O esquema também atinge ressarcimentos de consultas e procedimentos médicos custeados pelo SUS, com suspeita de ressarcimentos superfaturados de atendimentos não realizados, gerando prejuízo estimado em mais de R$ 18 milhões. Parte desses valores estaria ligada a uma clínica privada de fisioterapia, cuja estrutura física e capacidade operacional seriam muito inferiores ao volume de procedimentos faturados, indicando possível inclusão de pacientes inexistentes e repetição de procedimentos em nomes reais.
Quais as possíveis consequências jurídicas e administrativas da operação?
A Operação Estágio IV ainda está em andamento, e o material apreendido será submetido a análises financeiras, cruzamentos de informações bancárias e perícias contábeis. A partir desses dados, a PF e o Ministério Público Federal poderão propor novas medidas judiciais, inclusive denúncias criminais por corrupção, lavagem de dinheiro, organização criminosa e desvio de recursos públicos, bem como ações civis por improbidade administrativa e pedidos de ressarcimento ao erário.
O afastamento do secretário de Saúde por 180 dias foi determinado para evitar interferência na investigação, enquanto o sequestro de veículos, imóveis e outros bens busca garantir patrimônio para eventual recomposição de danos. Para o SUS, casos como o de Alagoas afetam a confiança na aplicação de verbas federais e reforçam o debate sobre controle, transparência e fiscalização permanente dos gastos na saúde pública.
FAQ sobre esquema que desviava dinheiro do SUS
- O que caracteriza um contrato emergencial na saúde pública? É um contrato firmado em situação de urgência, com prazos reduzidos e dispensa de licitação tradicional, usado para atender demandas imediatas, como falta de insumos ou necessidade de obras rápidas em hospitais.
- Como a PF rastreia o desvio de verbas do SUS? A PF cruza dados bancários, fiscais e administrativos, analisa notas fiscais, contratos, ordens de pagamento e compara esses documentos com a estrutura real de empresas e serviços supostamente prestados.

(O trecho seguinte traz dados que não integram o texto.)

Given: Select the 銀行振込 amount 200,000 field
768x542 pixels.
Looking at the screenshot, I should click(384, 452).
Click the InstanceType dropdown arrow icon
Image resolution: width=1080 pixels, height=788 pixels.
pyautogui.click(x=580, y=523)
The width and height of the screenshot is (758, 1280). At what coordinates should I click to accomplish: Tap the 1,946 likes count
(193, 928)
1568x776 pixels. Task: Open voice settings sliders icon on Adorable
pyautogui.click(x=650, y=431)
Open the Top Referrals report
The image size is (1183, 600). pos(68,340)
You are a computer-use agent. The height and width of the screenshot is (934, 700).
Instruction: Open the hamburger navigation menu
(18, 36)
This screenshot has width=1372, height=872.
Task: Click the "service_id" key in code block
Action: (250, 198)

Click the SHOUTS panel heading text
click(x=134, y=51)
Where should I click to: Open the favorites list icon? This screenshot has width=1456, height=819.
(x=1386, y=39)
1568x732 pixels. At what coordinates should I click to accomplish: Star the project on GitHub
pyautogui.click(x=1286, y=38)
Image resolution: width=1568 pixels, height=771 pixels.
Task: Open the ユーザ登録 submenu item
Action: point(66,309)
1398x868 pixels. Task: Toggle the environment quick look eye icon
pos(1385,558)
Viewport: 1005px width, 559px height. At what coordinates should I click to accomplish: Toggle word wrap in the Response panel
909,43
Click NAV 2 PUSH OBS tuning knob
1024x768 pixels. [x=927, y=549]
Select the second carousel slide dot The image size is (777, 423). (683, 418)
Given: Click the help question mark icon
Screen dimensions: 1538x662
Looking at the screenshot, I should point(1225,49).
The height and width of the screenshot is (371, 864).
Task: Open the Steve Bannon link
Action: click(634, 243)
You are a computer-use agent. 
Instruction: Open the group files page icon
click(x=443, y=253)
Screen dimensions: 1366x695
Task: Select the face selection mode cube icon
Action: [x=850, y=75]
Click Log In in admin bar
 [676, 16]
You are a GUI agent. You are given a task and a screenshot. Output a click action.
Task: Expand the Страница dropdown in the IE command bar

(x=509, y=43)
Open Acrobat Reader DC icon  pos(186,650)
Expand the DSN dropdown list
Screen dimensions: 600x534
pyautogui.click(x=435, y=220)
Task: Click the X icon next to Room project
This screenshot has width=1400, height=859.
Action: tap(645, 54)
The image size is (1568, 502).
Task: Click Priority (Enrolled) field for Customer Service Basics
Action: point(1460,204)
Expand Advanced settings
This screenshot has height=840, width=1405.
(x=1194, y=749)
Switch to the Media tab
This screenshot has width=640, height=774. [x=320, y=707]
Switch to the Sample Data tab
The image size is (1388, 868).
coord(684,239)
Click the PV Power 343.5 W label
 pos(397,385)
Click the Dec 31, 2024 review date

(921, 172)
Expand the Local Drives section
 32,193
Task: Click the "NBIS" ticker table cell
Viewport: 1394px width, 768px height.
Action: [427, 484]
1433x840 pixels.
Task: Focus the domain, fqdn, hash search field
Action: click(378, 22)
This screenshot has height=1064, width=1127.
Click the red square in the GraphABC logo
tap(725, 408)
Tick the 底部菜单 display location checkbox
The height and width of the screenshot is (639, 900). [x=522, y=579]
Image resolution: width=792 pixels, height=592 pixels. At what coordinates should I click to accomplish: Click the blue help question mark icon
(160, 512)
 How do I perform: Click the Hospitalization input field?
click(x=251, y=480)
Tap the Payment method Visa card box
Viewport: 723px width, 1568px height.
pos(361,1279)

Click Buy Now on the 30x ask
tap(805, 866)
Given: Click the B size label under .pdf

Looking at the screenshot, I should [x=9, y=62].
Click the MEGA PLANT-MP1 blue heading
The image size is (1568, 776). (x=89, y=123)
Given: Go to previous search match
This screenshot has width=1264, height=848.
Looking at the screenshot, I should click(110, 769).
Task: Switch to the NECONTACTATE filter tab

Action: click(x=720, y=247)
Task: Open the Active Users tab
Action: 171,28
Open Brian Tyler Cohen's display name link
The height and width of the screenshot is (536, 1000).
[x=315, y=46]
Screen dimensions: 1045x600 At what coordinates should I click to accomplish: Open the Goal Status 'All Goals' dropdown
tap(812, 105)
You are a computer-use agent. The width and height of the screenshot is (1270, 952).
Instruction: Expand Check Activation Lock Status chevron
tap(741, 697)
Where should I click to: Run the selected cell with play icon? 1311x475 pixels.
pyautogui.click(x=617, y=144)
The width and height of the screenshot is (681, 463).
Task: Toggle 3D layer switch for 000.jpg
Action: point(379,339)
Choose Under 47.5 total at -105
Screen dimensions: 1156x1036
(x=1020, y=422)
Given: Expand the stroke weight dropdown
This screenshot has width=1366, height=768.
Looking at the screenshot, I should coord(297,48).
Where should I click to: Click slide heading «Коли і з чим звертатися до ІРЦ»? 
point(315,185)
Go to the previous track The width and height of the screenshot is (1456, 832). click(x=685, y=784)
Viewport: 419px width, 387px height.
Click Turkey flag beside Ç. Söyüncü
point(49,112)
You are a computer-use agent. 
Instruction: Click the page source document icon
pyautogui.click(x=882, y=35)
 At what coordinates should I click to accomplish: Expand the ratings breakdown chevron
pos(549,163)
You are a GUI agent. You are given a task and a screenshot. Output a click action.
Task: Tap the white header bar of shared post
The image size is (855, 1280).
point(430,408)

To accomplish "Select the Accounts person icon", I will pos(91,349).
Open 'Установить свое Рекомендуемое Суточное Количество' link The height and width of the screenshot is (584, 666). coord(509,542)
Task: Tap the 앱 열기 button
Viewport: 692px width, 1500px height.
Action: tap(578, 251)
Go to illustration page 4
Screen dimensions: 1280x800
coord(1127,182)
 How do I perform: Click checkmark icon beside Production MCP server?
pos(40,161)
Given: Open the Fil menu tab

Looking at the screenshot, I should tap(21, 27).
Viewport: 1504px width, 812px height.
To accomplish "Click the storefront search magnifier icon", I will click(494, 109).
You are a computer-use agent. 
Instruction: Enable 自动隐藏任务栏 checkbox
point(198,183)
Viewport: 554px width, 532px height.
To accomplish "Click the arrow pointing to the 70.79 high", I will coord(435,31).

- O que é lavagem de dinheiro em casos ligados ao SUS? É o processo de ocultar a origem ilícita de recursos desviados da saúde, por meio de transações financeiras, compras de bens, uso de laranjas e outras estratégias para parecer que o dinheiro é legal.
- Quem pode ser responsabilizado em esquemas de desvio de verbas da saúde? Podem ser responsabilizados agentes públicos, empresários, intermediários, contadores e qualquer pessoa que tenha participado ou se beneficiado do esquema, conforme o grau de envolvimento comprovado.